Hiding Packets in VoIP Chat

holy_calamity writes "Two Polish researchers say they have developed a system to hide secret steganographic messages in the packets of a VOIP connection. It exploits the fact that VoIP uses UDP, not TCP; it is designed to tolerate some packets going missing -- so hijacking a few to transmit a hidden message is not a problem." You may also be interested in reading the original paper.

Pay for 388 words?

[CogDissident]

To continue reading this article, subscribe to New Scientist. Get 4 issues of New Scientist magazine and instant access to all online content for only USD $5.95

Thanks Slashdot, because I really want to go to Slashdot to get links to a story that I have to pay to read.

Well...

[Vectronic]

It's not a sectret anymore now is it?

Re:Well...

[Vectronic]

You are abolutely right, however, you forgot that I may have multiple accounts, and may be sending messages across more than just Slashdot.

You would have to know all my accounts, on all forums, plus know the method to decipher the data.

Muahaha.

Re:Well...

Said engineer compared their copy of a manual with another engineer's copy and discovered that each manual had a different set of spelling errors. Apparently Dell was generating documents with unique sets of typos in order to be able to track down the identify of the person who leaked a document.

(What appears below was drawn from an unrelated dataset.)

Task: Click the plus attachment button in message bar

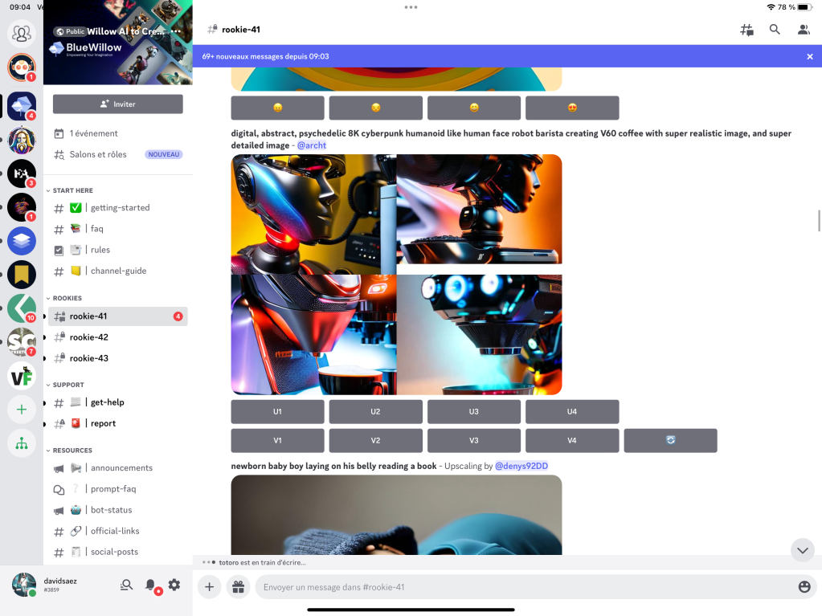Action: (209, 587)
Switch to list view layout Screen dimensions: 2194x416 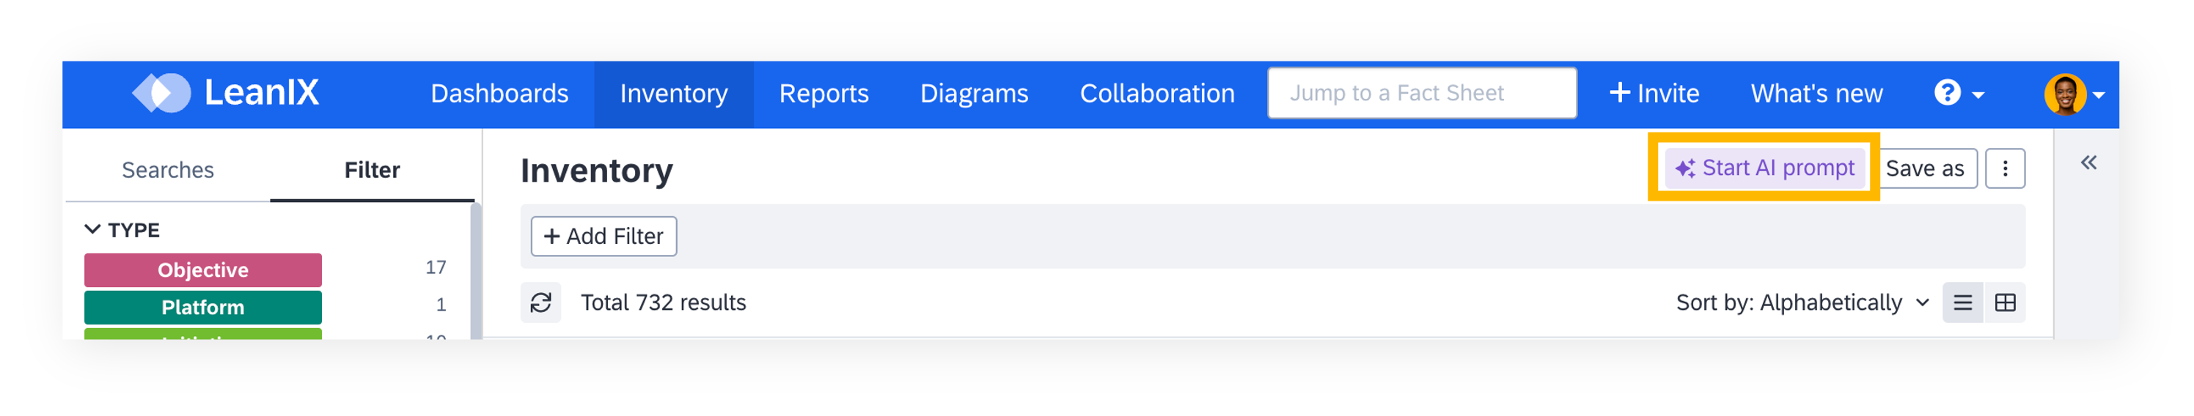point(1962,303)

That's crude. There are other schemes that encode the identity of a document in the microspacing between the letters.

Re:UDP Only...

[k_187]

If somebody's looking for something encrypted data is something. With this method, there isn't anything to find, unless I'm totally misunderstanding it.

Re:UDP Only...

[Vectronic]

Yeah thats what I got from it aswell.

If someone is using an encrypted connection/transfer, then its obvious they are doing something, and also trying to keep it hidden, whereas, if they were to carry out a normal transmition, but have the "secret" part of it hidden in this, someone looking, would see a normal interaction and possibly skip over the noise.

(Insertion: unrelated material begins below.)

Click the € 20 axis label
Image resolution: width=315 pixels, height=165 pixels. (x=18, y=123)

You could also have an encrypted message, that also requires data from the steganographic 'noise' and vice versa to become usable data, that way if one is "caught" its still useless data unless both are "caught"...

"VoIP" is not exclusively UDP

[Alarash]

VoIP doesn't "use UDP instead of TCP". VoIP (which is usually SIP+RTP, but there are other protocols out there used to carry voice over IP networks) can use UDP over TCP, and that configuration is the most common one. But not the only one possible as the article suggests.

Also, the article in the /. article kind of suggests that VoIP (which is a concept, not a protocol) can use only UDP, which is not true. It's like saying Internet is used only for HTTP.

Viruses will be the next safe transmitters

[suitepotato]

I think the future will see the use of trojan/virus techniques to send data. It's already been fairly well proven that stopping botnets is next to impossible given current technologies, attitudes and ideas on the part of administrators and engineers, and most importantly that AI bears not a candle compared to Natural Stupidity.

Forget just VoIP. In the future we'll hide communications networks under multiple layers of encryption inside trojan'd everything that is awfully hard to tell innocent user data from something else. We'll probably also host websites and files that way in a coalescence and then expansion of BT/P2P and anonymous remailer methods but not so much with identifiable clients but instead viral ware that people choose to allow on their machines so as to prevent privacy invasion by government and business.